Friday, January 6, 2017

TOE week 20: Jumping the 1 pixel gap



                The UV rays burn! I think I hate UV mapping or Blender’s UV tools or both. I worked on UV mapping a couple of times over the past few weeks that I haven’t been writing my producer e-mails. (AKA this blog.) I would look at UVs in Blender fight with them throw my hands up in despair and walk away. A friend of mine was coming over to work on my other project with me and have a dev day. He spent the day accomplishing things and my entire Saturday dev day was me know figuring out UVs. The stupid thing is that I already know how to UV things. In fact I recently UVed a hover craft racecar for a completely different project. Racecar’s are harder than squares. Like all I am trying to do is a plainer projection on the front of squares. Blender from what I have looked for on the internet for how to seems to indicate that Blender used to have planer but now uses project from view. Project from view means that the size of all of the objects is different every time I make the projection. And that sucks when you want your UVs to line up. 
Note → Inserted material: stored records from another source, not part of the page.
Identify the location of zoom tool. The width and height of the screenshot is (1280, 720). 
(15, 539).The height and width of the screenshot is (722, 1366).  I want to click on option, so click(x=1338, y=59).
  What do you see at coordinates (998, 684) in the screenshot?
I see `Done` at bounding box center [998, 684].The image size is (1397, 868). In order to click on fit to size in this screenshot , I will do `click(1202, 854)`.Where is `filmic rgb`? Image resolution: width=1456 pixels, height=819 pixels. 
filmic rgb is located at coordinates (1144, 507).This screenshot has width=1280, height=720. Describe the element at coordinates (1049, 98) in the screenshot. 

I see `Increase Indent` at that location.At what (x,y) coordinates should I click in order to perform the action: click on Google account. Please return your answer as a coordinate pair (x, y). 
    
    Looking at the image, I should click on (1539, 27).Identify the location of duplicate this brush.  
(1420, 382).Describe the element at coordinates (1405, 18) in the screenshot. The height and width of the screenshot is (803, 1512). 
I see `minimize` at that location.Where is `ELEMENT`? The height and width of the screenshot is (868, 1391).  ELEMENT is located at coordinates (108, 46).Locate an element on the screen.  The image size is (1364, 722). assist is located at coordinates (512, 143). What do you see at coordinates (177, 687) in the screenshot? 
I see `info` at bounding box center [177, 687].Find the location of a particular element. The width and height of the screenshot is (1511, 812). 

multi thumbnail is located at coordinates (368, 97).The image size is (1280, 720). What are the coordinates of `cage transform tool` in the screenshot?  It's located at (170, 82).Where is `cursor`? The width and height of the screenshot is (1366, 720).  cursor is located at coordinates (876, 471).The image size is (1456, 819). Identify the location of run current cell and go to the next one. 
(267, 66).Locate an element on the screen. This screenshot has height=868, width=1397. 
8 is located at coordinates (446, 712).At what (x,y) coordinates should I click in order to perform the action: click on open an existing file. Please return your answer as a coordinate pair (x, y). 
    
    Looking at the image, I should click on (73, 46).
                Meanwhile I’m also wrapping up my other project. It is called Ninja Zen and on the Google play store. I have described it as Tetris with Ninjas. So project TOE has been neglected because of the more relevant release. Also not going to lie but UVs have made wanting to work on this project increasingly difficult as mentioned above.

                So this week I got myself in gear and sat down with UV nonsense for a large chunk of time this week. About 4 days this week. I got all of the UVs lined up then got them into Unity fought with Shaders for reasons I’m not entirely clear on then connected all of the pieces together to see how well they all lined up. Looked at the seams adjusted them in Photoshop. Back to Unity got it mostly working. Super annoyed with one piece in particular. There was a 1 pixel gap between a straight piece and a hill piece. I tried everything I could think of to removed this gap. It basically shouldn’t be there. The UVs were right as far as I could tell. I didn’t want to mess with them as I could break them worse. Photoshop was right. I turned up the quality in Unity. No help. Checking boxes and turning all of the relative dials I could find and nothing. Still a 1 pixel gap. 

                My wife told me to quit. It isn’t a big deal. The stupid thing was, it was a BIG deal, to me. This 1 pixel gap was haunting me. The words of advice from Extra Credits ran through my mind “If you are working on something for an hour and it doesn’t go well move on figure it out later.” Good advice. Screw THAT! I joined two Facebook Unity Dev groups. Posted my problem got back three different possible answers. I tried all three and none of them worked. That is when it clicked. It wasn’t in the UVs I thought. I opened Blender and looked at the model. I snapped the two pieces together and looked at their vertexes. Sure enough they didn’t line up. They were off by something stupid like .0012. Rejiggered the vertexes a little used blender’s snap to vertex tool and opened Untiy and BAM! No more 1 pixel gap. Victory yay. Was it worth it? I don’t know.

                As far as learning how to solve problems goes it was clearly worth it. If you try everything to fix a problem and everything fails there is power in that failure. You now know that thing that you think is the problems is actually not the problem.  Knowing where the problem is, is halfway to solving it.
                   Above is the very simple squares that I UVed. Squares that were a pain!
https://scontent.fsnc1-3.fna.fbcdn.net/v/t1.0-9/12963763_10154273491962214_5655090236786102236_n.jpg?oh=e26f6020d41b01b420d1c46e7ad77ef4&oe=58D7ED92
 More complicated race car. This object was easier for me to UV.... I need to get a copy of Max or Maya.